Silks by Dick Francis & Felix Francis

Silks by Dick Francis & Felix Francis

Author:Dick Francis & Felix Francis [Francis, Dick & Felix Francis]
Language: eng
Format: epub
ISBN: 9780141889801
Publisher: Penguin Group UK
Published: 2008-06-29T22:00:00+00:00


CHAPTER 11

Why was it, I wondered, that I felt like I was being dangled on a string by an unknown hand, being made to dance a jig by some puppet-master hidden from the light. My house, my job, my father and even my friends were somehow under his spell. Sometimes I even began to wonder if my fall at Cheltenham had been his doing, but I knew that was ridiculous.

I sat at my desk and turned the photo of Eleanor over and over in my hands. Even if Julian Trent had seen her call and wave to me at Cheltenham, how did he know where she worked or how to get her photograph?
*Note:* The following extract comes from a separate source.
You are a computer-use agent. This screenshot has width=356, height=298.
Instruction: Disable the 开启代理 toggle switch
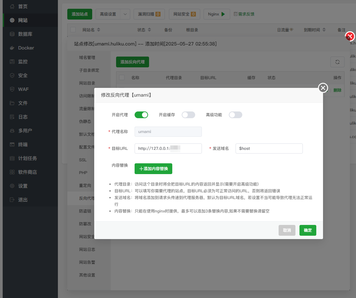pos(141,115)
Photograph, photograph. Why did I keep thinking about the photograph taken from Scot Barlow’s house the day he was murdered? Why not steal the frame as well? If someone had wanted to keep that picture then, surely, wouldn’t they have taken the frame with it? Not, I supposed, if it had been highly individual and easily recognizable. But it hadn’t. It had been a simple silver frame available in any high-street jeweller or department store.

So had the photograph been taken simply to destroy it? Was the image in fact a clue to whoever had been the murderer?

I was pondering these questions when my phone rang.

I picked it up with some trepidation but there was a familiar voice at the other end, one I was beginning to hope might become more familiar still.

‘What did the doctor say?’ Eleanor asked immediately.

‘He told me I can go on living,’ I replied with a smile.

‘Good,’ she said. ‘So he must have told you that you were quite well enough to take me out to dinner tonight?’

‘He said that it was completely out of the question,’ I replied. ‘He insisted that I should eat in at my place, alone. Matter of life or death.’

‘Well, you’ll just have to die then,’ she said laughing. ‘Because you, sunshine, are taking me out to Maximillian’s tonight whether you like it or not.’

I liked it.

‘How’s the conference?’ I asked her. She was attending a two-day international equine-medicine symposium at the London Veterinary School.

‘Boring,’ she said. ‘Look, I must dash. They’re about to start a lecture about the caecum and its role in colic.’

‘Sounds like fun,’ I said.

‘Anything but,’ she said. ‘See you at the restaurant at seven thirty.’ She disconnected before I had time to say goodbye.

I think she had applied to attend the symposium only so that she could spend a night in a London hotel, and spend the evening with me.

I had seen her four or five times since my fall at Cheltenham.

‘Typical,’ she had said when she first came to see me in hospital after I had woken up.

‘What’s typical?’ I’d replied.

‘I sit here beside him trying to wake him up for nearly three whole days and nights and then, when I have to go to work, hey presto, he opens his eyes.’

I had smiled at her. ‘You didn’t have to do that,’ I’d said.